Thursday 5 May 2011

Guild Elitists in World of Warcraft


Most adults can, within a few moments of talking to another person, establish whether or not there is mutual harmony on the horizon if they were to become friends. Friendship can, in some social cases in this day and age, be acquired by the click of a face book page, or the happy sitting together in a railway train carriage.

To have to apply through a complicated on-line 'question and answer' document is uncomfortable, intrusive, and missing the whole point of become a friend. Guilds, in the on-line MMORPG, rather rely on everyone in the guild being 'nice' or 'grown up' to each other. Not everyone can spare the time to turn an on-line game into some kind of macho high pressure sporting fixture and so for many of us, guilds are about a bunch of friends hacking at monsters as and when they all get on line together. But if you are the only one on line, you are expected to be able to look after yourself for a few hours should the need arise.

In this current season, being a member of a guild enables you to draw on 'perks' simply not available to solo players. Perks such as extra hit shore, faster cool downs, improved benefits, stronger equipment all allow the guild based player to level up faster, earn more gold quicker, and achieve success where teams are needed to defeat some of the quest challenges.

It is a two-way street, the guild benefits financially and socially from having an active membership, and the members benefit from having a powerful guild supporting them.
I understand a great many players are still young enough to have not worked out the social niceties of making friends with real adults in the real world, and the behaviour of a good many guild players leaves you with the belief that they are looking forward to their thirteenth birthday, or have discovered the word 'anal' or are so dim they cannot function unless someone is holding their hand.

An abundance of these players can bring a guild down with petty innuendo, lies, thefts, mistrust and a general childishness of silly arguments over the guild public channel. We say, 'We can do without the drama queens', and understand that all guilds will have some childish players, or even children, but a good many grown up children to balance the ratio and to keep the guild in good trim.



To have to apply by a complicated on line document, giving age, location, times of play, interests, gender, server likes and dislikes strikes me too much of applying for a job, not a social agreement to work together. I was looking for a group of like minded people to share 'guild perks' with while I help earn that guild more perks, and for me, it needs to be a fun thing, a warm social interchange, where I can be allowed to play as I wish to, but join in with group activities from time to time.

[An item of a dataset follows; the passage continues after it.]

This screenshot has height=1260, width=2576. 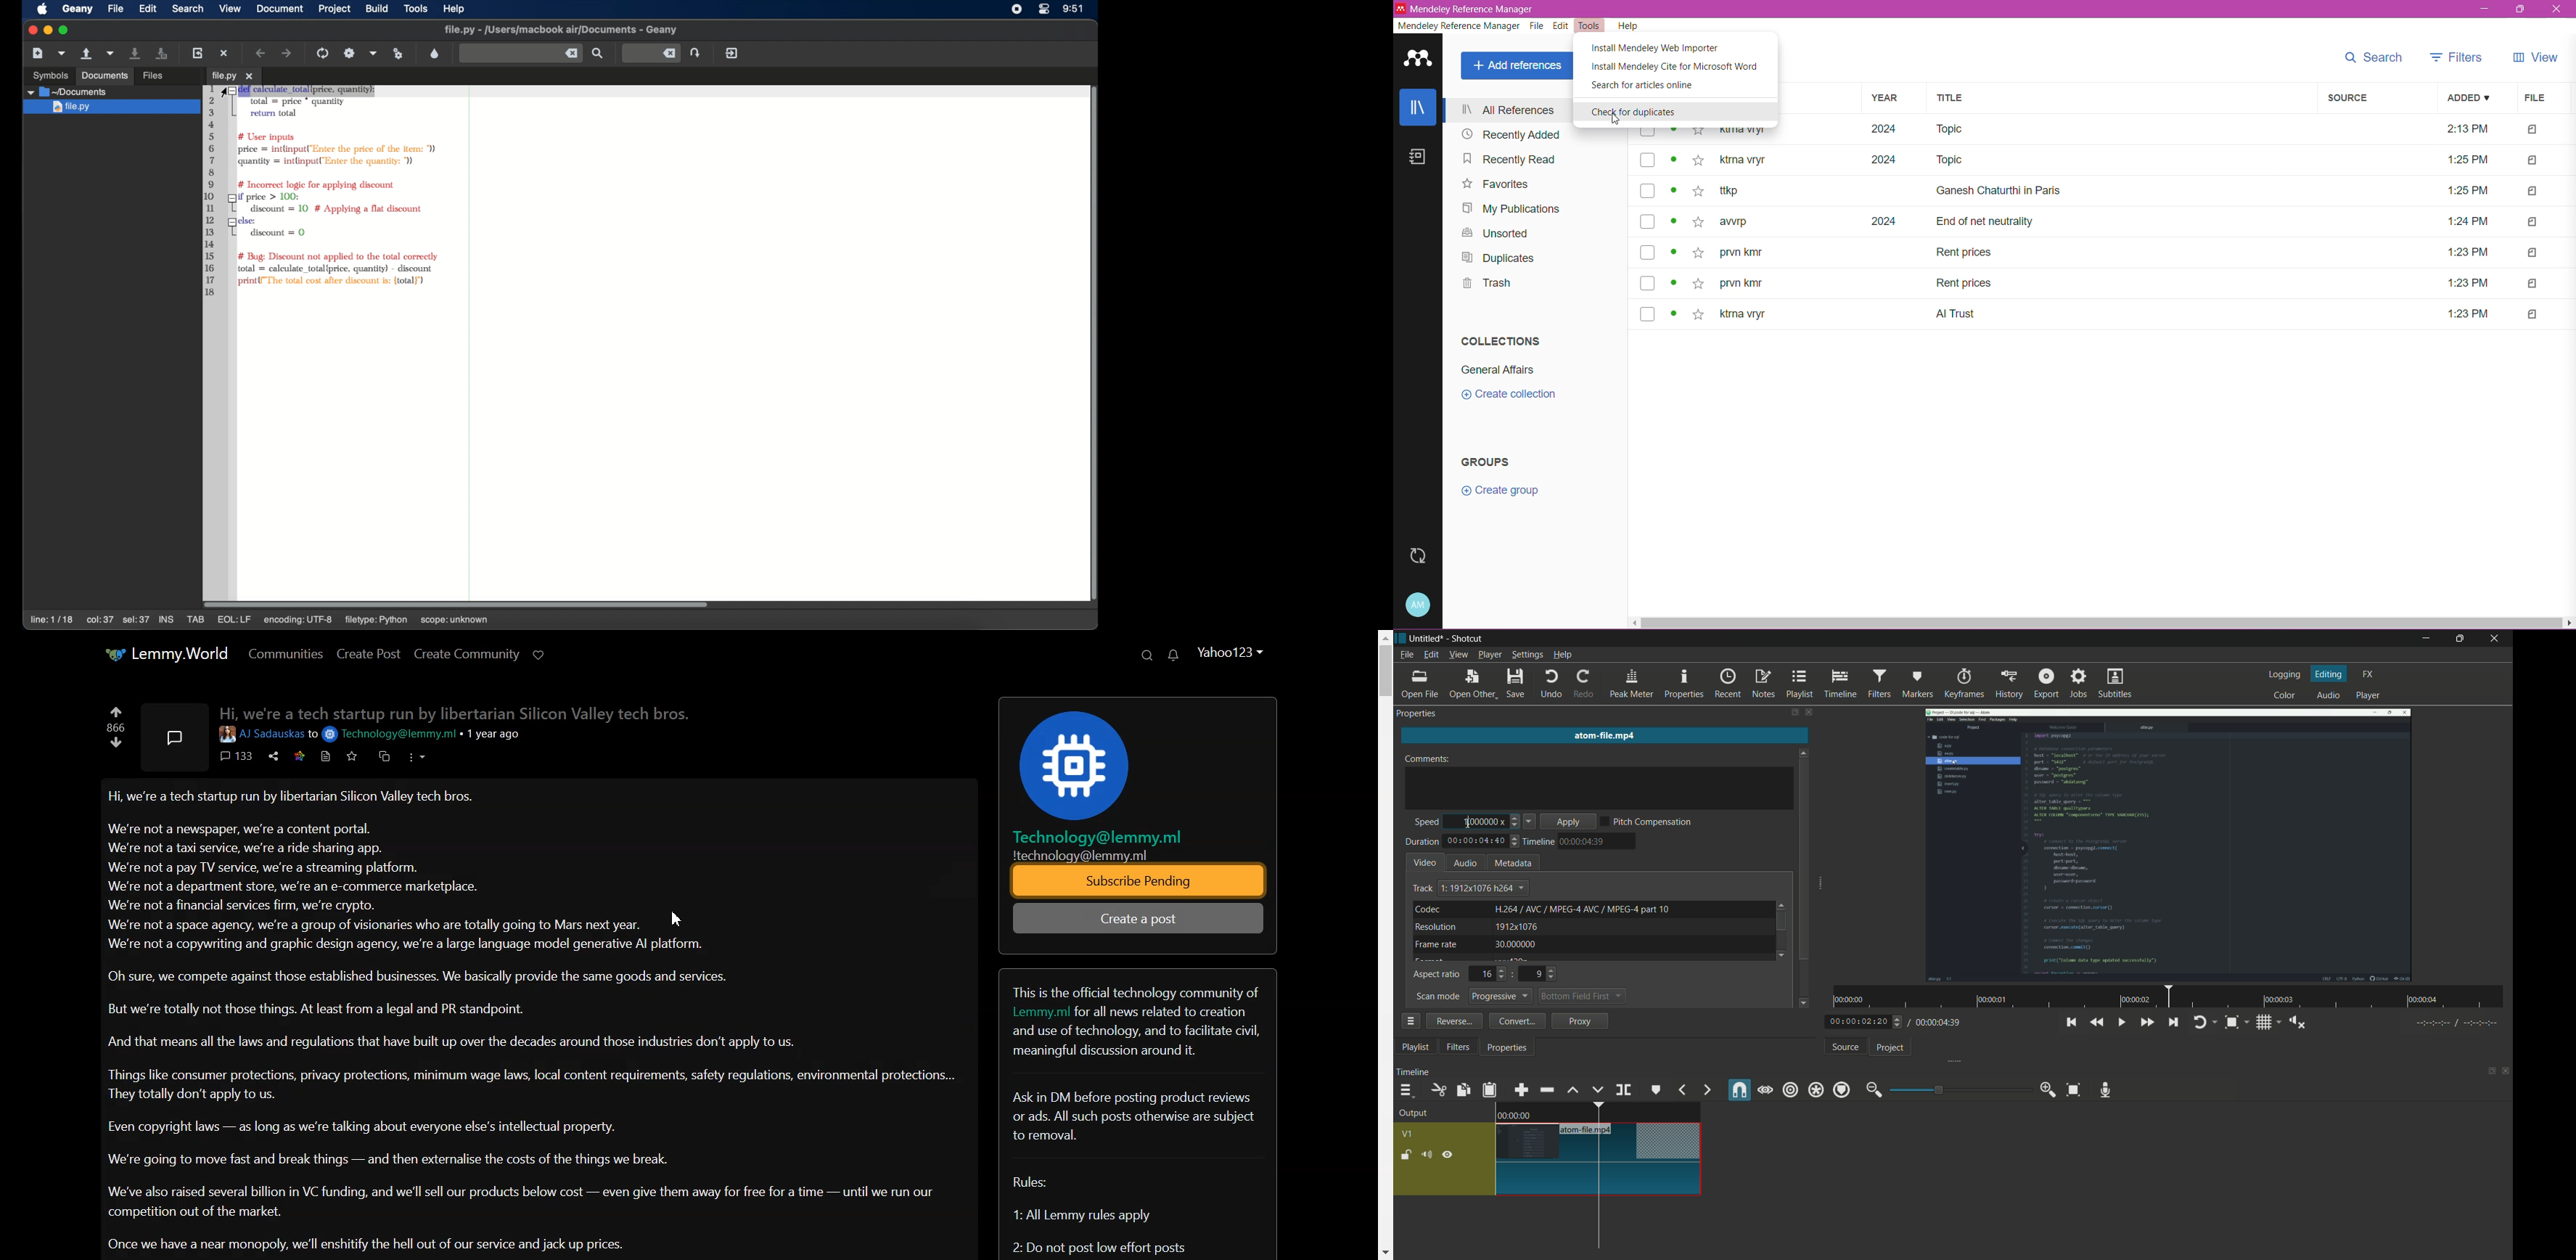 What do you see at coordinates (1654, 1090) in the screenshot?
I see `create or edit marker` at bounding box center [1654, 1090].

The need to fill out a long form turns me off and makes me cold to that group. If they have lost the ability to communicate as adults with other adults and use that 'built-in' ability to assess another player, then maybe that is not a group for me. They can keep their silly forms and childish approach to game playing. I'm going to play alongside other intelligent, articulate, grown up children.

Wednesday 4 May 2011

World of Warcraft needs a Dragon

It is good that some entities, like Blizzard, the Company that owns World of Warcraft, considers it important to raise money for relief aid to Japan. For any reason you care to choose, helping others is always good. Though sometimes, a little incentive is needed to get their customers to part with their hard earned cash so that it can be forwarded to the Japan Relief Fund.

Sadly, if a scheme is only half baked, then a full loaf is never returned, and by that I mean, Blizzard, for example, could have gained terrific leverage on the inherent need for many of their gamers to own something worthwhile.

Blizzard are giving a small pet away as a way of saying 'thank you' for making a donation. Sadly, most players have more pets than they can use in any given session, with so many pets given away as incentives, a pet shortage in World of Warcraft is something there is not.
I applaud their desire to help Japan, but I feel they could have raised tons of cash instead of the great dollop they have. And they had the mechanism at their disposal, in plain sight and not being used effectively.

Now the players can fly just about anywhere on almost any mount, the race is on to get bigger, harder to get, more colourful mounts, so gigantic dragons, breathing blue flames, and whose frame is all bones is the most wanted flying mount.

If Blizzard had released a huge colourful very fast flying mount, something unique, and made it account bound, and charged the player something easy to obtain, like twenty Euros or twenty Dollars, then I bet I would have purchased it for my characters. I bet a lot of people would have bought it. Once one player has it, others demand to know how they can get one and do not want to be left out.

Imagine a couple million players each pumping twenty dollars into the system, Blizzard could have made a significant donation to the Japan Relief Fund.